There are a number of transient houses in Sagada that you can choose. The accommodation rate ranges from 150-300 per head per night. Some of the well-known lodging and pension houses are the Sagada Igorot Inn, Alfredo’s Inn, St. Joseph’s Rest house, Ganduyan Rest house, the Green House, Olahbinan Rest house, Traveler’s Inn, Mapiya-aw Pension House, Pines View Inn, Rock Valley Inn, A-Seven House, Residential Lodge, and George Guest House. All these pension houses offer a cozy cabin-like accommodations and breathtaking views. Some guesthouses have their own dining rooms, while some don’t. There are also some houses that you can rent in full so you could have the privacy and comfortability that you need. These houses are not advertised or promoted in town, so it’s best to ask the locals when you get to Sagada and they could refer you to the owner of that house.
If you want to have a feel of what it’s like to live and spend a couple of days with the locals, you have an option of renting a room in one of the residential houses in the village since there are some locals who make a room in their house available for the travelers and tourists, especially during the peak season when almost all the pension houses are fully-booked.

How to get there


There are two ways to get to Sagada from Manila: either you ride a bus going to Baguio or a bus going to Banaue.
If you opt to pass by Baguio first before going to Sagada, there are available buses in Cubao, Avenida, and Pasay. The fare is around P300-P370. The best time to leave from Manila to Baguio is 10:00 in the evening so you can get to the terminal of Lizardo Transit (the bus going to Sagada) by 4:00-5:00 in the morning of the next day—just in time for the first trip of the bus going to Sagada. The bus fare is P220.00 and the approximate length of travel time from Baguio to Sagada is 6 hours.
The Banaue route is also recommendable if you want to take a side-trip to Banaue and see the famous Banaue Rice Terraces. To get there, you may take the Autobus transport with terminal in Cubao, which leaves around 10pm. The fare is approximately P400-470 and the travel time is 12 hours maximum. From Banaue, you take a tricycle from the terminal going to the town proper of Banaue, and from there, you can take a jeepney bound for Bontoc. The fare is P35 and travel time is 2 hours. From Bontoc, take a jeepney going to Sagada which is another 1/1/2 hour ride.
The road to Sagada may quite be an ordeal, especially for people who are not used to traveling long hours. Nonetheless, the long ride is definitely worth it once you set your feet on Sagada. The marvelous sights of endless rows of mountains, vegetable plantations, and crop terraces certainly add up to the excitement of the journey.
Going back to Manila, the two options are still available. A cable car, however, is available in Bontoc which is already directly bound to Manila so you won’t have to stop-over at Banaue anymore. The cable car has only a single trip everyday, which is only every 3pm. The fare is P500 and the travel time is roughly 12-13 hours. If you don’t prefer this way, you may take the route going back to Baguio through the Lizardo transit.

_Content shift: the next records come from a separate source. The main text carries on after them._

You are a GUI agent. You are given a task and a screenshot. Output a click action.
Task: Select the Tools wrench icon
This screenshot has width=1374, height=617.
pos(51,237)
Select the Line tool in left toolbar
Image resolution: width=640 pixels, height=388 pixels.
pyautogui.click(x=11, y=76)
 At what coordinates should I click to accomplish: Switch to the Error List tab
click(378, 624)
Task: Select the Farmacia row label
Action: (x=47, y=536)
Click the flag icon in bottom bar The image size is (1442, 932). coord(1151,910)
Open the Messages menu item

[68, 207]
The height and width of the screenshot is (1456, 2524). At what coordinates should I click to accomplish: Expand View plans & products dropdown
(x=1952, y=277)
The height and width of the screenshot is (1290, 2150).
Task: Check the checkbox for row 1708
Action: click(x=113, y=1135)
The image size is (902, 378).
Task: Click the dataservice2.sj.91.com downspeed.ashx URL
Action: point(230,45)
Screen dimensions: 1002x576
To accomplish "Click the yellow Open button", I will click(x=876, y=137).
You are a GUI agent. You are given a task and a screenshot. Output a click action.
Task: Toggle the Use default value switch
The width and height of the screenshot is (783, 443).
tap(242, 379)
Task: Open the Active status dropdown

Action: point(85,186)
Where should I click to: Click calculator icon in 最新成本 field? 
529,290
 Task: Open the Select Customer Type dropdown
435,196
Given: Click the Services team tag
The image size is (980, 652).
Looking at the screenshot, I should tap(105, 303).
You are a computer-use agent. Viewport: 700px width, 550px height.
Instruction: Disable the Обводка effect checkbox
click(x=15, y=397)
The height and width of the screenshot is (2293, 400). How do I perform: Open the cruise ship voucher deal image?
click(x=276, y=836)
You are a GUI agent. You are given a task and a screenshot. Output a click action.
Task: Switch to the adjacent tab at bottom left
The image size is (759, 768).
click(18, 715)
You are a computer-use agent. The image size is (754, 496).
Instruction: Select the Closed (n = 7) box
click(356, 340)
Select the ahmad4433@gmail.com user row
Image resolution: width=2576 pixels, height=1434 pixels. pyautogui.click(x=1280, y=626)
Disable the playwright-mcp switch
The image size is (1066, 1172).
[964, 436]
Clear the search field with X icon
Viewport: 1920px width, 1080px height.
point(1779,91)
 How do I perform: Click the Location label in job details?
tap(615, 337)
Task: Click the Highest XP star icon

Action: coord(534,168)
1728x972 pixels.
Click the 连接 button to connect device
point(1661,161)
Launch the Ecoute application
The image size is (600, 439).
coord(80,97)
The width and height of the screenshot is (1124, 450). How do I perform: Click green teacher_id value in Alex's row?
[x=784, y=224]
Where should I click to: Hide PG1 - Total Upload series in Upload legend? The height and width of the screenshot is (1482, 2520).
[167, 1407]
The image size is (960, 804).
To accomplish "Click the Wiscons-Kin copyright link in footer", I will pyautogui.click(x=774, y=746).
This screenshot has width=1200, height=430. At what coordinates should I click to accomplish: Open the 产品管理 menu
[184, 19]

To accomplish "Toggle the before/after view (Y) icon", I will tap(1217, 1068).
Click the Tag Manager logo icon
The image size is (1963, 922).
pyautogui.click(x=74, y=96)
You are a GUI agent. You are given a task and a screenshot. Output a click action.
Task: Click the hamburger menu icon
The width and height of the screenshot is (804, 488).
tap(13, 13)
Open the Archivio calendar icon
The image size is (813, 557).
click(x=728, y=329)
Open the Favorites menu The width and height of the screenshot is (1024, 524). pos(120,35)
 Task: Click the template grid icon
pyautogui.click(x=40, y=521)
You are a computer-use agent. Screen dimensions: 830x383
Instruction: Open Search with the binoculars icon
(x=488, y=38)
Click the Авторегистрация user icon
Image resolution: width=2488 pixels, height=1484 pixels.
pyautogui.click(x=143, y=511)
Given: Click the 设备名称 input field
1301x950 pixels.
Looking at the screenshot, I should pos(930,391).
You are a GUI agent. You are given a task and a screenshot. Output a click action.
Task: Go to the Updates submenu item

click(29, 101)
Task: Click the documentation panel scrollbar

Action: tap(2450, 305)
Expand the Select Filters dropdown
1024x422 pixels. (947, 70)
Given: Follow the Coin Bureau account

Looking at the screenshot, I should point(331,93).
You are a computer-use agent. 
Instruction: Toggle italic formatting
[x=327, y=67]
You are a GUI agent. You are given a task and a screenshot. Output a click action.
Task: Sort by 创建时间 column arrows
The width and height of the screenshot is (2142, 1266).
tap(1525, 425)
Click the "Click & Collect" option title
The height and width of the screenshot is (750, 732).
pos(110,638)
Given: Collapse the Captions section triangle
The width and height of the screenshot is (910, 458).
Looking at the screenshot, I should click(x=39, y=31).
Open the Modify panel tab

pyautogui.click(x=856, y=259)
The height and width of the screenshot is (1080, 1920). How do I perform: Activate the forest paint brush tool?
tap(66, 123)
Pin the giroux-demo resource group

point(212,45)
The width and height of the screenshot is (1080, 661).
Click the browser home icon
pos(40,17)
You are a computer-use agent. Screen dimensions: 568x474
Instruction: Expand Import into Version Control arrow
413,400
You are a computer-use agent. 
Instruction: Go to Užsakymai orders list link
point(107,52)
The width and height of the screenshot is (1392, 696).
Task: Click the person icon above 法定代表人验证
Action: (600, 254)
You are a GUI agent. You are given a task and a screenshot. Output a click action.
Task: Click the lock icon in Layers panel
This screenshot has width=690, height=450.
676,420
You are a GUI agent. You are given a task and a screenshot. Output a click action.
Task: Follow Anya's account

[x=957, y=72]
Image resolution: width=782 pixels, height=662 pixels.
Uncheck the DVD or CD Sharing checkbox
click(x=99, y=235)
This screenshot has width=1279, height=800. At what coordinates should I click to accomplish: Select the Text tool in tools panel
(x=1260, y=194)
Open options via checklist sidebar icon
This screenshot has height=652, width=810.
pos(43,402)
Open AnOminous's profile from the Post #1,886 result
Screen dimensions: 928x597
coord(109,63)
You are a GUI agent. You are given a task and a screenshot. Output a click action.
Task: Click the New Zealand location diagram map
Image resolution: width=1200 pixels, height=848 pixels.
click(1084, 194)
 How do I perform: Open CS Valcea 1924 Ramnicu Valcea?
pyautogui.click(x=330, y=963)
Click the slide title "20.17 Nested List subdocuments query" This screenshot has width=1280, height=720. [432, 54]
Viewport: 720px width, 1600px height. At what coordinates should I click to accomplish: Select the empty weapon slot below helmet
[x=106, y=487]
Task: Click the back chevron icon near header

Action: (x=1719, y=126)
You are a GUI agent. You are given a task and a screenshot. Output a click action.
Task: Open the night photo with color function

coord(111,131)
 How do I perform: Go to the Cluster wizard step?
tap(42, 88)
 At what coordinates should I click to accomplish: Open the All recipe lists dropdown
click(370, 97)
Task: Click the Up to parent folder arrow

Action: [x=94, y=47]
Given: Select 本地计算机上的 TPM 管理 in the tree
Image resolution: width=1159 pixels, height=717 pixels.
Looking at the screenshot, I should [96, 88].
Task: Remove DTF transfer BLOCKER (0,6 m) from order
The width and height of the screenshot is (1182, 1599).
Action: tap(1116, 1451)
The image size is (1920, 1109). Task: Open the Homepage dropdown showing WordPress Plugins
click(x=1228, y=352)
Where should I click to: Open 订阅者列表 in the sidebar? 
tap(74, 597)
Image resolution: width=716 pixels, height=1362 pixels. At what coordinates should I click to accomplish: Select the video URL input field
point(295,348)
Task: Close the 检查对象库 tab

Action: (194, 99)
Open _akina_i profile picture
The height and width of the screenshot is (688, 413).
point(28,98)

Why is it a perfect sanctuary for writers?

Writers, most often need a time for themselves to recharge their minds with awe-inspiring thoughts and ideas again. And for that, traveling could perhaps be considered a perfect pill. When a writer left his/her comfort zone and head on to an unfamiliar place and went back home filled with heartfelt inspiration to write about the place he/she had been, then perhaps, that writer gladly found a silent sanctuary in that unfamiliar place.
As for this writer, her silent sanctuary was found in the little town of Sagada, Mountain Province, where life is simple, blissful, and the people know how to care for the environment.

 

Note: This is a repost from my Blogger site.